_Recorded data_
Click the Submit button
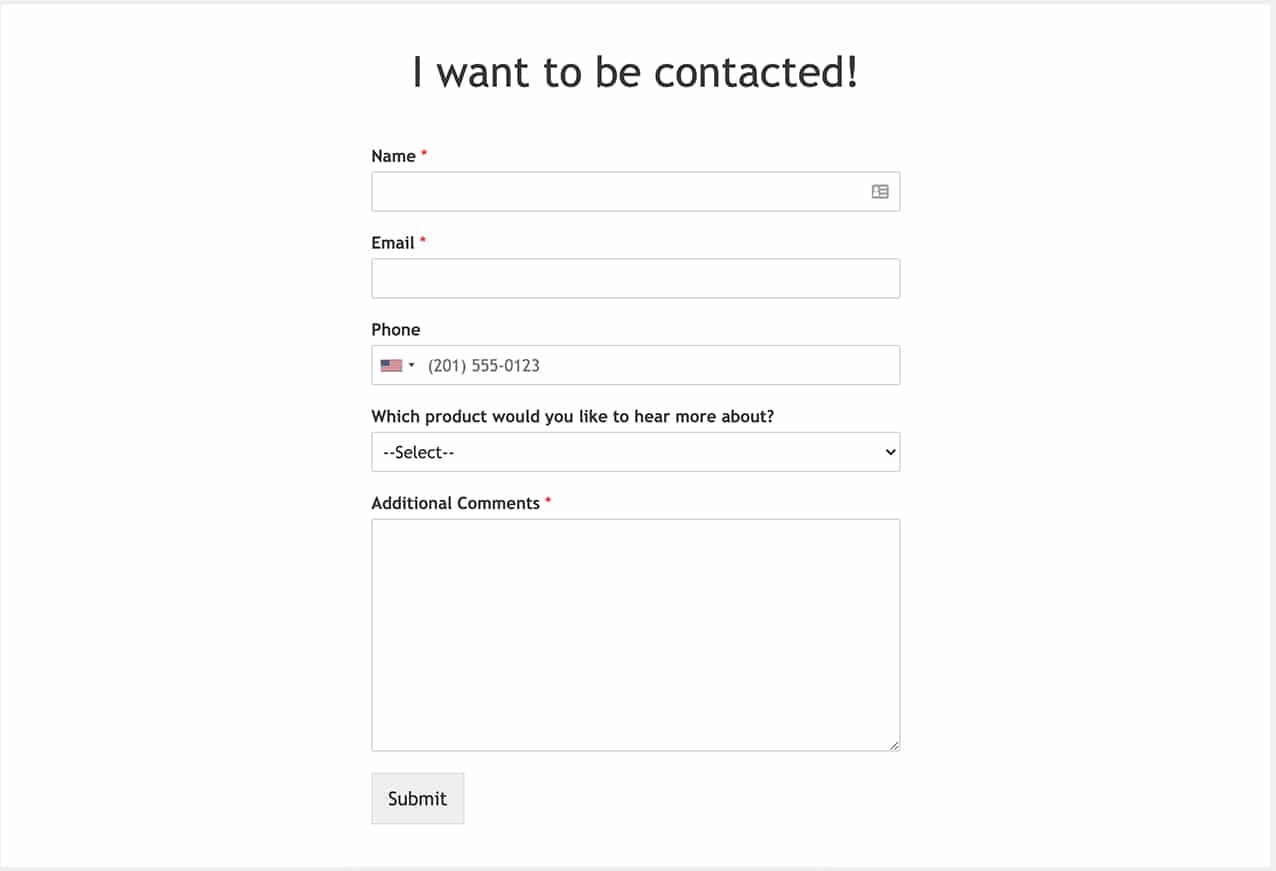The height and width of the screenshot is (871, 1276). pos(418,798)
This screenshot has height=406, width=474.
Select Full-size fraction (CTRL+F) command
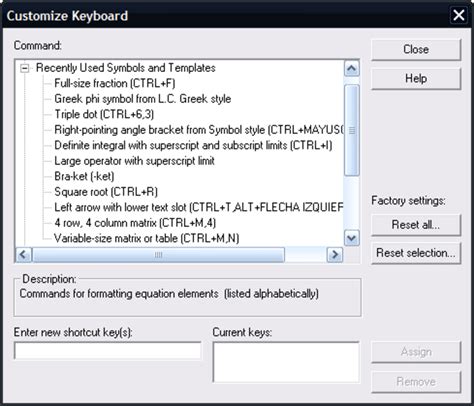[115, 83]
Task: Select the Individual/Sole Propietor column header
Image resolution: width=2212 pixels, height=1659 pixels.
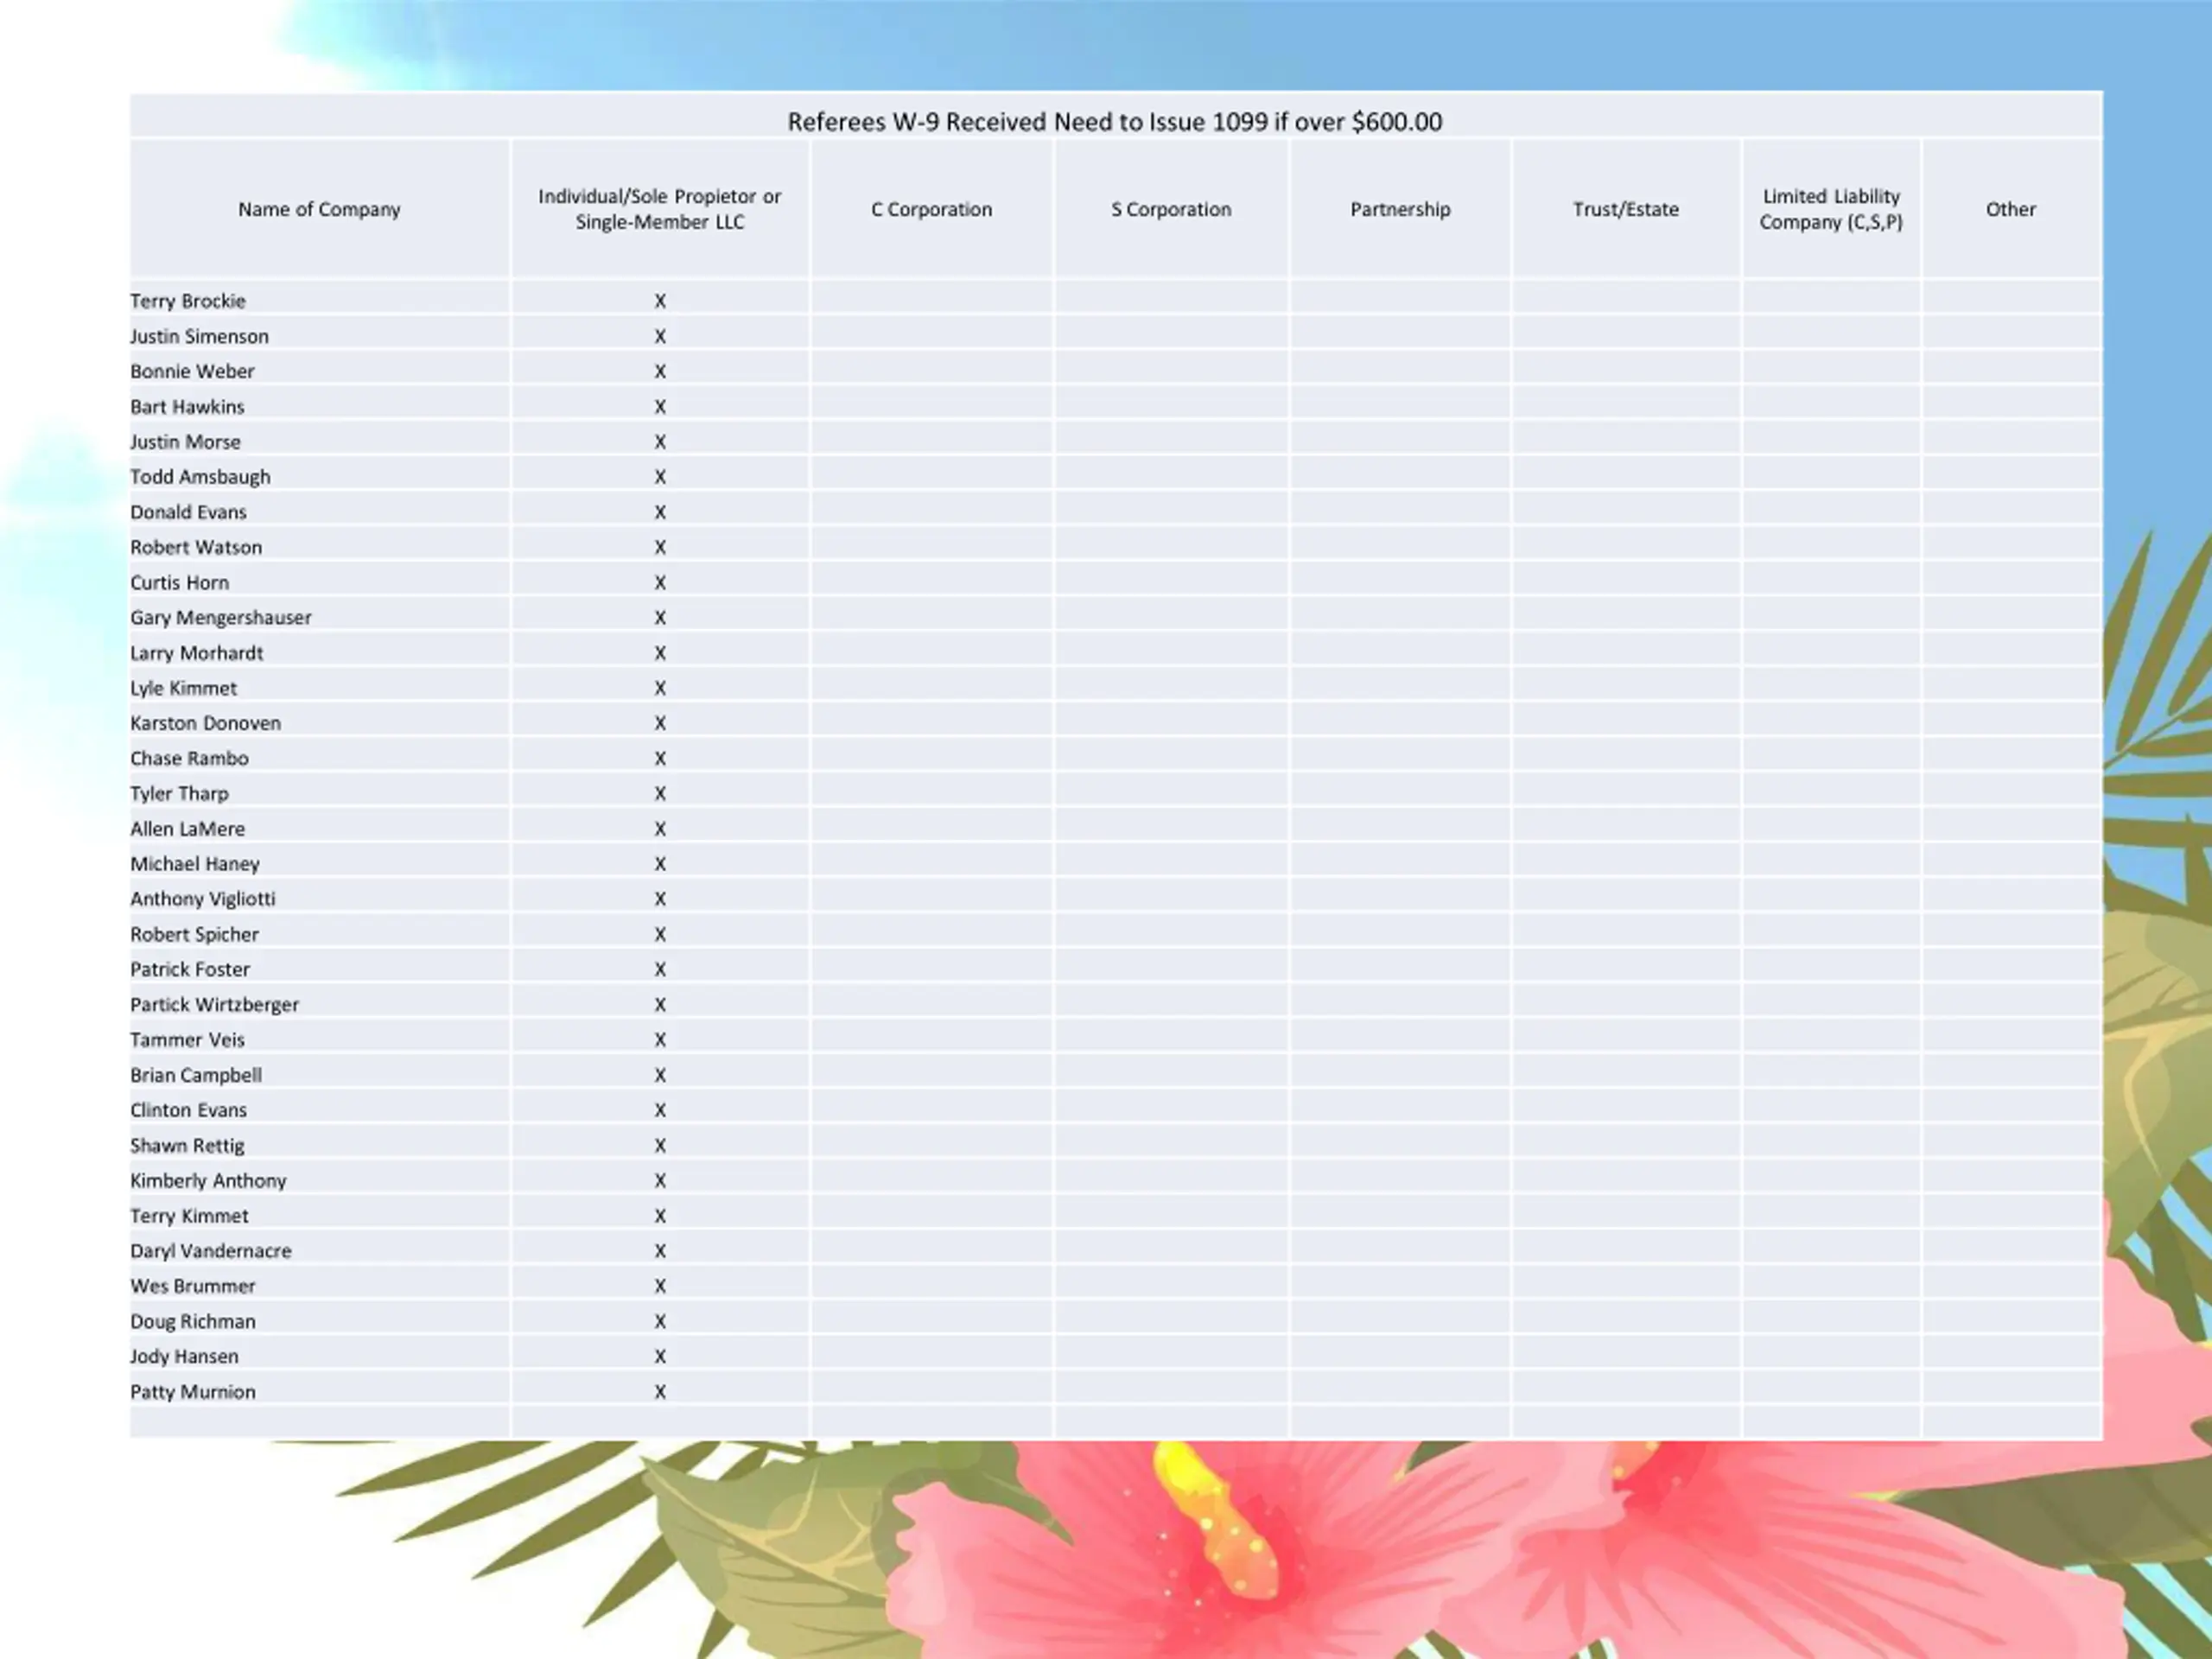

* * *

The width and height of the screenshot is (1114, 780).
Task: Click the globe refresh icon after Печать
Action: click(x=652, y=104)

_Task statement_
All pictures are to be skipped. Output, word for word, the lines in the data above starting at the line containing "Click the Submit button" and ending at the line containing "Image resolution: width=2212".

_Written response_
Click the Submit button
The height and width of the screenshot is (871, 1276). pos(418,798)
This screenshot has height=406, width=474.
Select Full-size fraction (CTRL+F) command
[115, 83]
Task: Select the Individual/Sole Propietor column header
Image resolution: width=2212 pixels, height=1659 pixels.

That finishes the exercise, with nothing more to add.